:: Supplied material

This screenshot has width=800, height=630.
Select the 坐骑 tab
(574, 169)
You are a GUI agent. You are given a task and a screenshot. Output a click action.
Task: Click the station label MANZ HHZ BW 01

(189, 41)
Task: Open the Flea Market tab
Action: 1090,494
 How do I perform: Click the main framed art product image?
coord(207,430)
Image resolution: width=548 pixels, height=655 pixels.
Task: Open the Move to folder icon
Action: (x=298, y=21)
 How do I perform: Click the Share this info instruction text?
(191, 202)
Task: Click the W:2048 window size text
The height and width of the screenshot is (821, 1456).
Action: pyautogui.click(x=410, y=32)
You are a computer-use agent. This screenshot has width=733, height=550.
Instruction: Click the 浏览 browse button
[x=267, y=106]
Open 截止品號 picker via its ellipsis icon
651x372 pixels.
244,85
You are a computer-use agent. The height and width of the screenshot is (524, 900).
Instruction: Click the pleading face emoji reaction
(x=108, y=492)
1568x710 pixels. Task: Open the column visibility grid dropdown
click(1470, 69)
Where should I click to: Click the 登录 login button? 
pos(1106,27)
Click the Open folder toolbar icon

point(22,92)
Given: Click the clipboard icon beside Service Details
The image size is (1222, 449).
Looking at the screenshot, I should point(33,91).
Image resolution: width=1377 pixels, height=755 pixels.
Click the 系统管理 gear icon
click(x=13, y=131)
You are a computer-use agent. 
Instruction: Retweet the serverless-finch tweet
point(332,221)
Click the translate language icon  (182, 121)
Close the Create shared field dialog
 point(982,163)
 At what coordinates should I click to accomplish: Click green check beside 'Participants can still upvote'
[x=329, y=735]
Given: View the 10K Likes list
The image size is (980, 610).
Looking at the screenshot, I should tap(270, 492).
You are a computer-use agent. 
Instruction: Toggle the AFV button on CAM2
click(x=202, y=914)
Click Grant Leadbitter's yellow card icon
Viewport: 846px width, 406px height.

::::

Exercise goal
Count the lines in the entries above that contain the string "width", and state only that number.

Final result
7